Un’altra cosa molto importante è la posizione e la distanza di ripresa. Se fate delle prove noterete che variando la distanza del microfono dalla sorgente o cambiandone l’allineamento le frequenze catturate cambiano in maniera molto evidente. Il classico esempio è quello del microfono che, messo perfettamente davanti (in asse) ad un amplificatore per chitarra, perde molte frequenze basse e quindi molto “corpo”. Basta inclinare un po’ il microfono rispetto al cono (fuori asse) per avere un suono più caldo e al tempo stesso po’ meno “presente”. Dipenderà quindi dalle sonorità del brano e dal vostro gusto la scelta della giusta posizione.

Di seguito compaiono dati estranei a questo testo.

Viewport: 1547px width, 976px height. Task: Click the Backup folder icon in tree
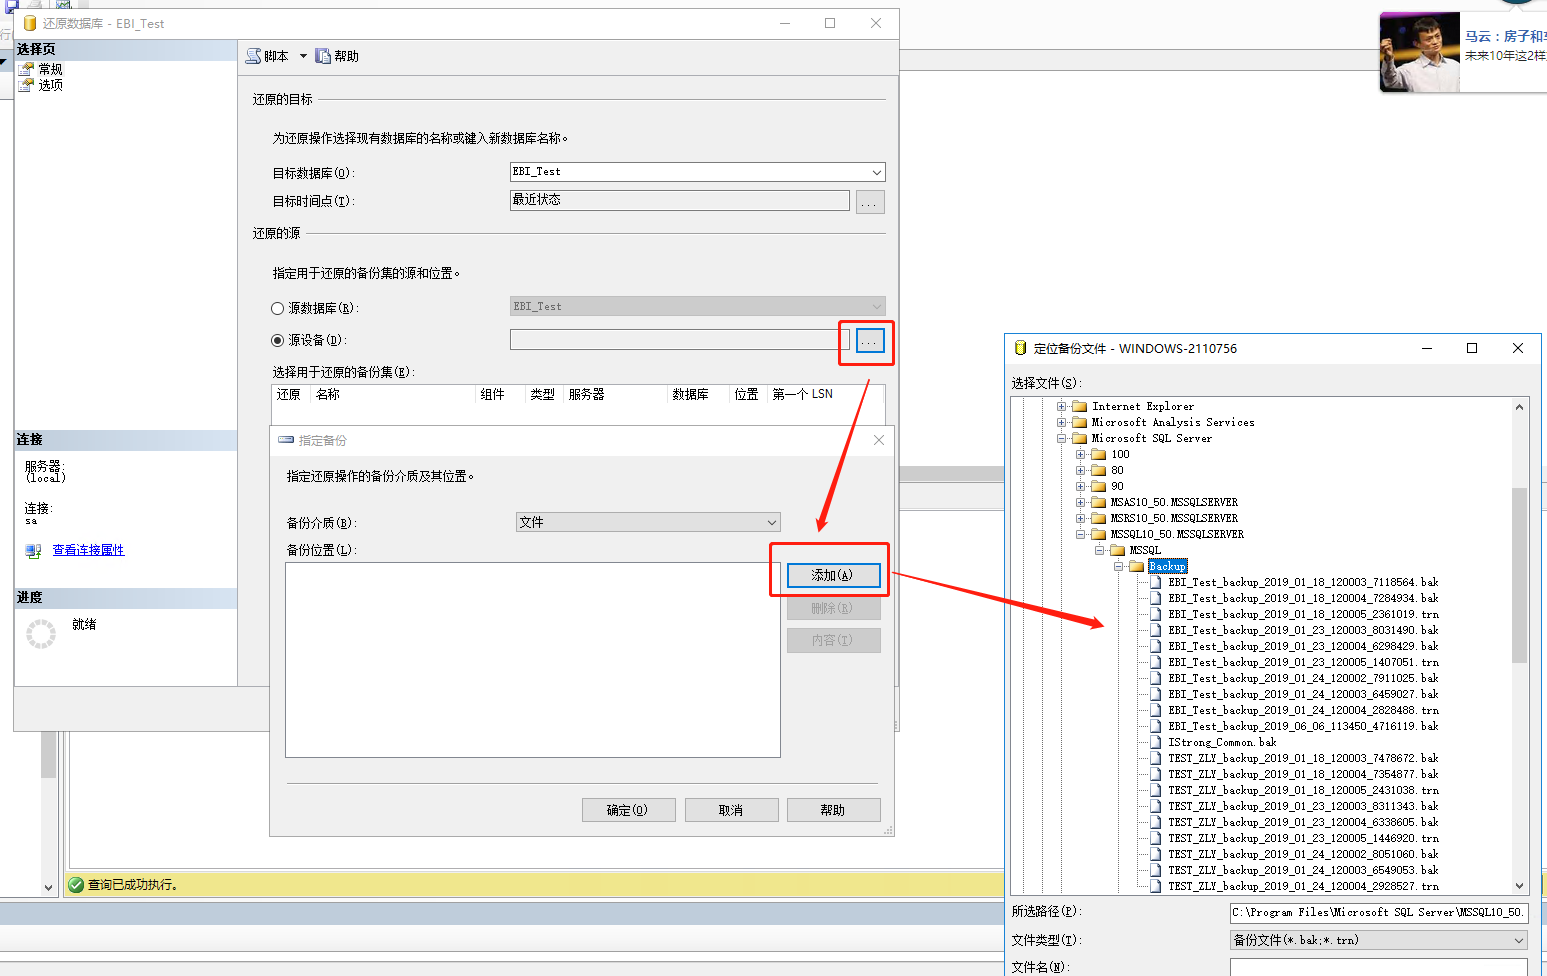click(x=1137, y=566)
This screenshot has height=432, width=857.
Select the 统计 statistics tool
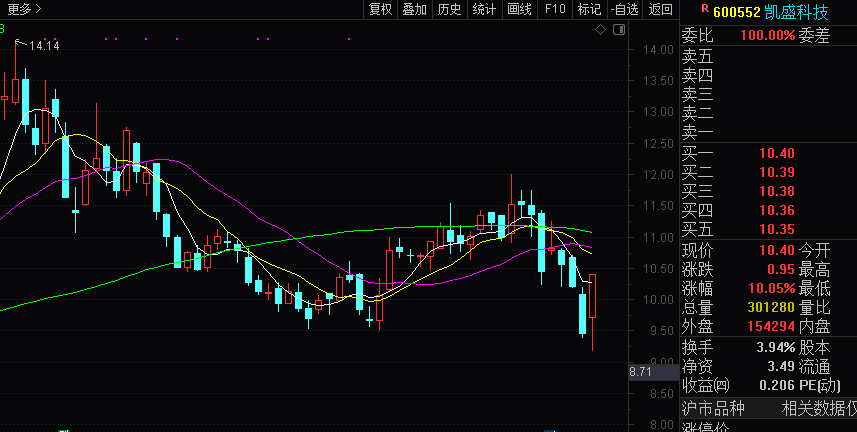[484, 10]
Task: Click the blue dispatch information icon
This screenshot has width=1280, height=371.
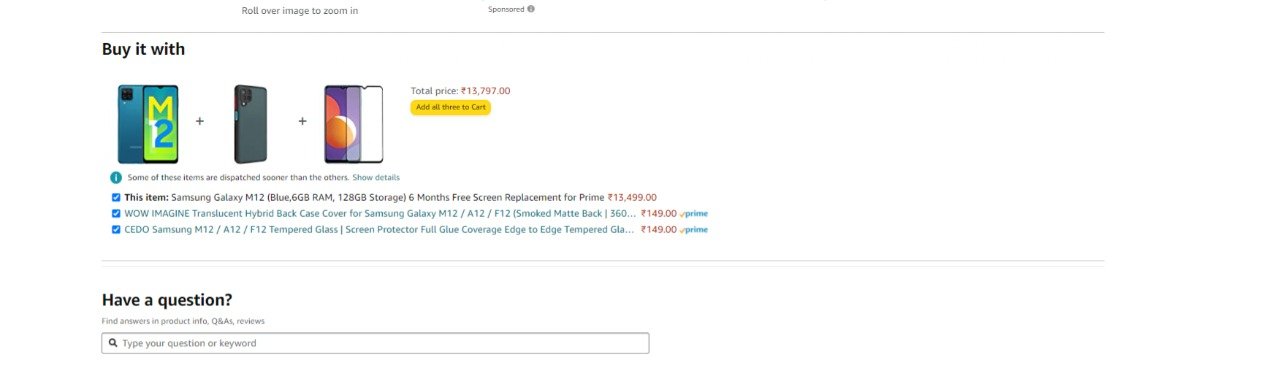Action: 116,177
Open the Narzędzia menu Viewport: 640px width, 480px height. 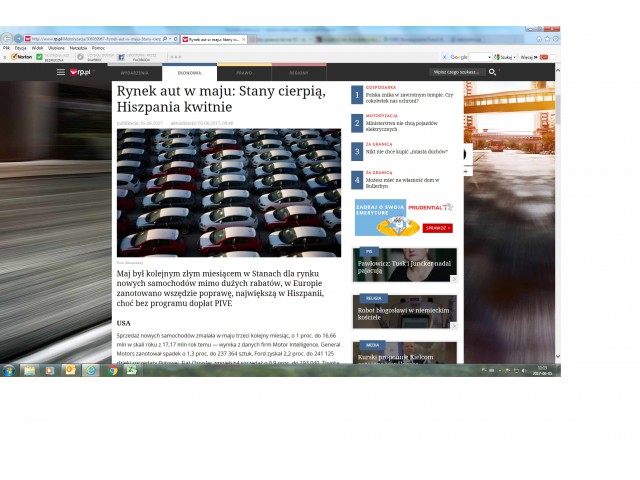tap(78, 48)
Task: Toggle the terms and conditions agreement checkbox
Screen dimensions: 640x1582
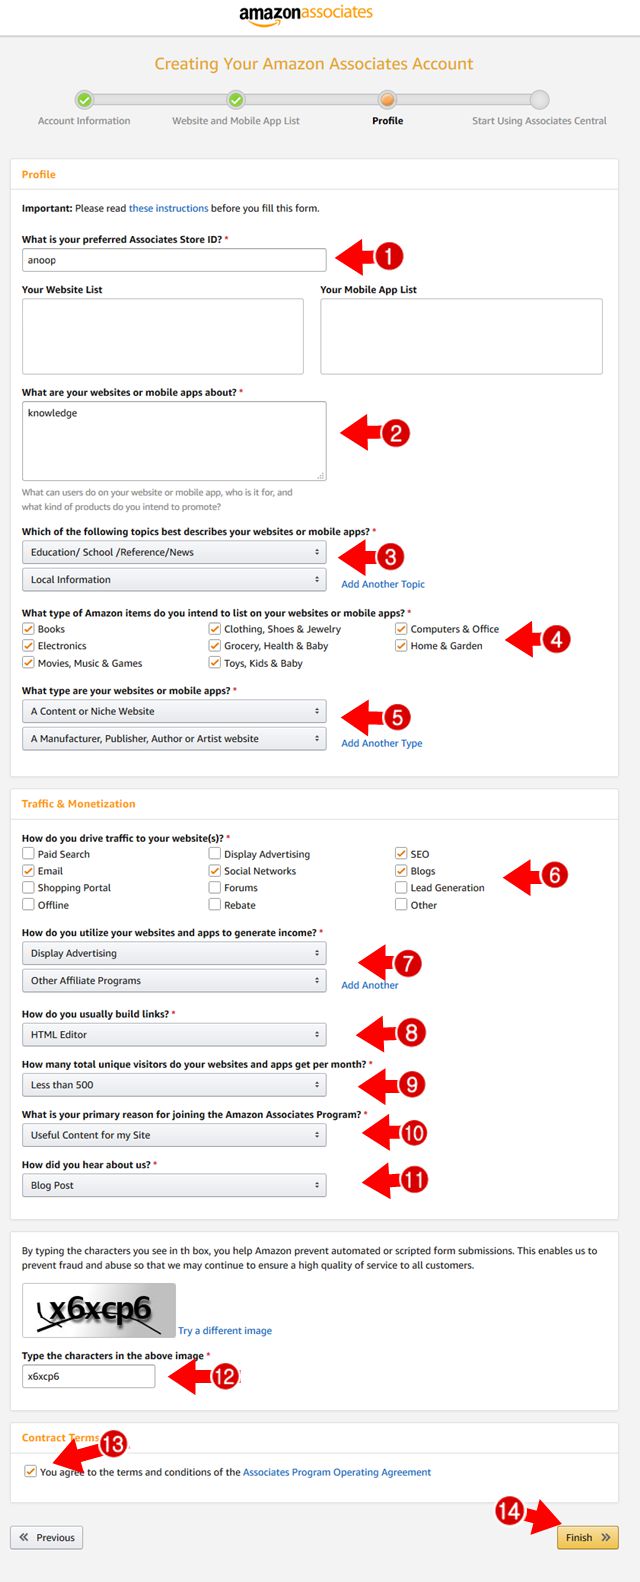Action: pos(30,1471)
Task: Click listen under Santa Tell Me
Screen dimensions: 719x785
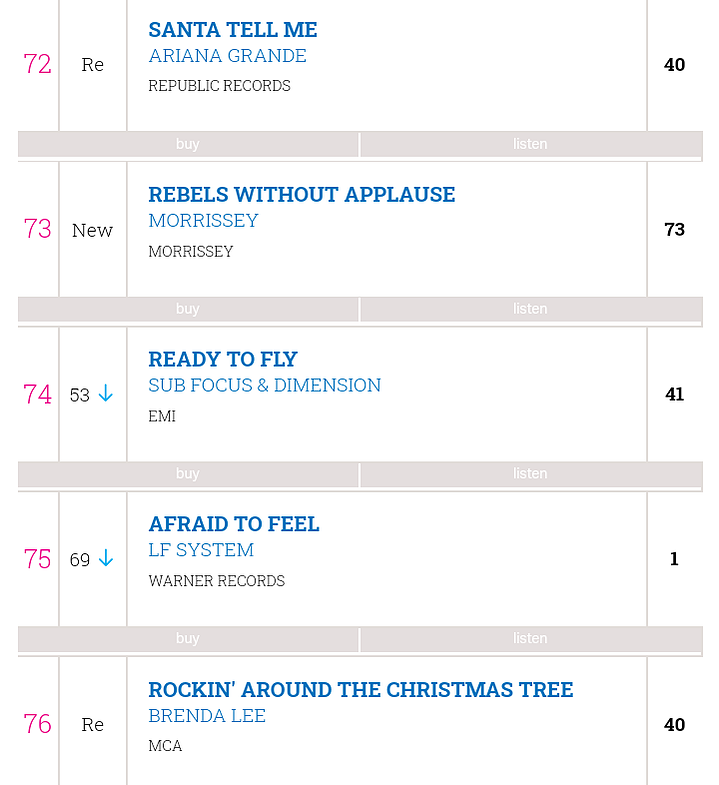Action: coord(531,144)
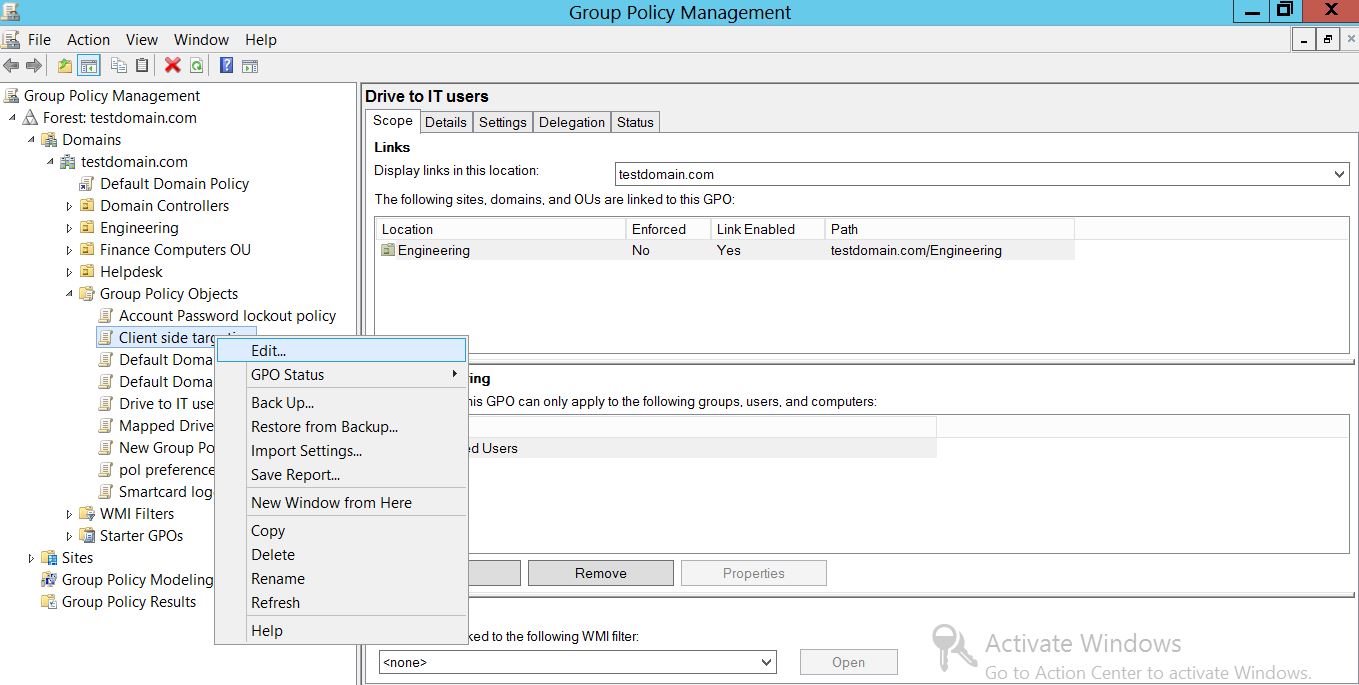Click the blue Help question mark icon
The width and height of the screenshot is (1359, 685).
(x=226, y=66)
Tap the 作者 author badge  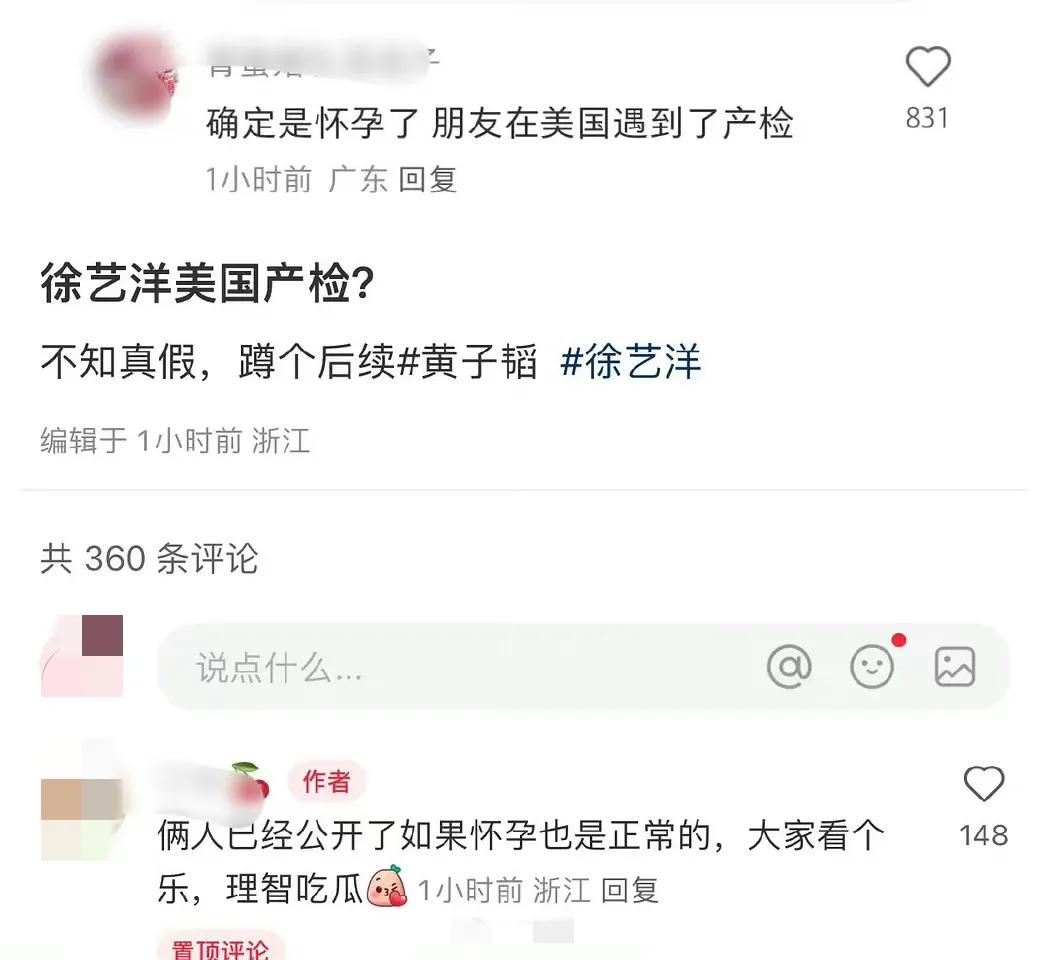coord(327,781)
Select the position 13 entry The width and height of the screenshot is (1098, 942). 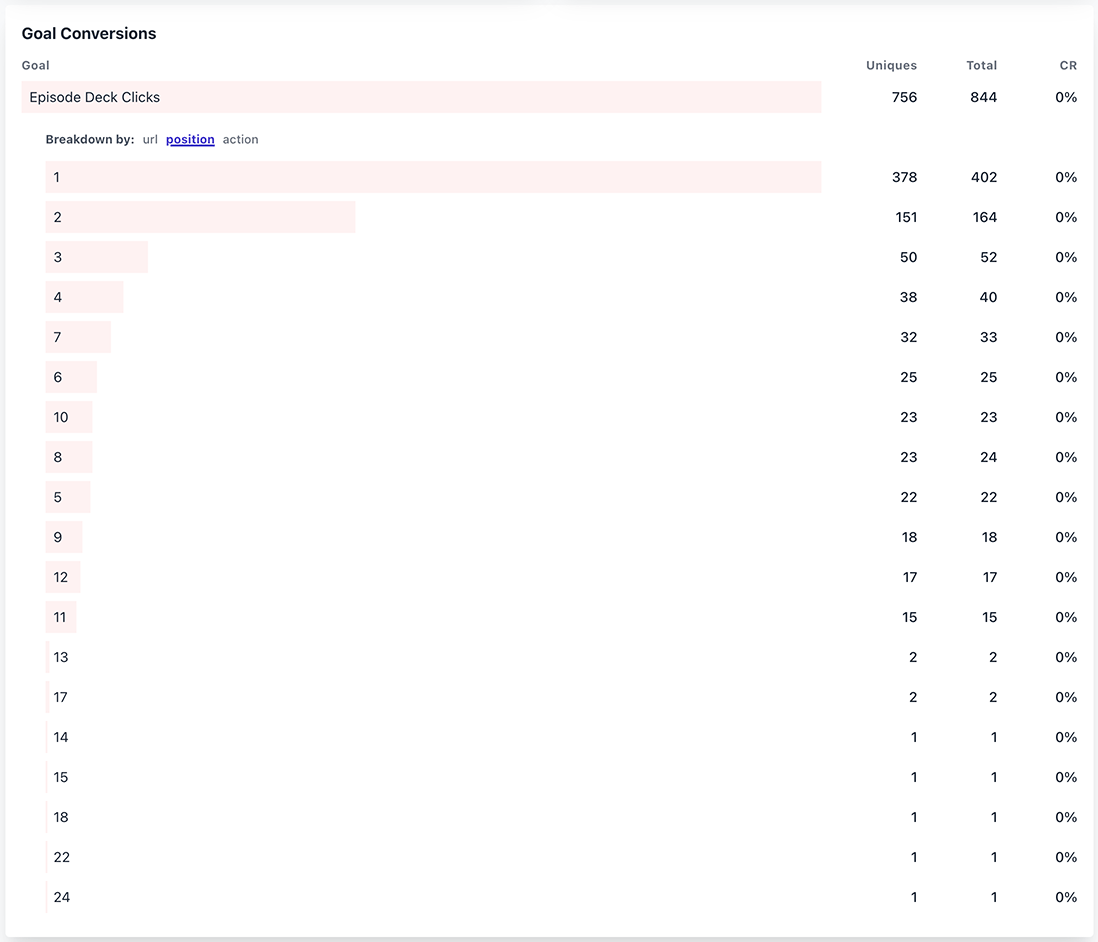click(61, 657)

Provate quindi. Registrate più tracce cambiando distanza e posizione e poi valutate con attenzione dove e come posizionare il microfono. La cosa fondamentale è che la registrazione sia di vostro gradimento già al momento della ripresa senza contare troppo su futuri possibili aggiustamenti: se il suono è buono alla fonte sarà molto più facile anche lavorarlo successivamente mentre un suono povero di armoniche (che sia colpa dello strumento, dell’ampli o del microfono utilizzato) probabilmente rimarrà “bruttino” anche dopo tutti i vostri interventi di equalizzazione e compressione.

In conclusione vi ricordo che l’ingresso stereo dei Mac può essere utilizzato anche come due canali monofonici separati e quindi, con un opportuno cavo ad Y che separi il canale sinistro da quello destro, può essere utilizzato per registrare due sorgenti in tracce separate (ad esempio una chitarra e una voce). Se dobbiamo registrare più di due canali contemporaneamente dovremo necessariamente acquistare una scheda esterna, ma in tutti i casi in cui si possa o voglia registrare uno strumento alla volta non è detto che la scheda audio sia il primo acquisto da fare. Molto spesso si è portati a pensare che una scheda audio esterna sia in ogni caso migliore di quella integrata, ma per noi che usiamo Mac non è sempre così. In caso di budget limitato il mio consiglio è quello di investire in un microfono di qualità e magari anche in un buon Channel Strip lasciando poi il lavoro di conversione AD alla scheda integrata; sono sicuro che le registrazioni ne guadagnerebbero rispetto a quelle fatte con una scheda economica dotata di preamplificatore integrato di qualità amatoriale.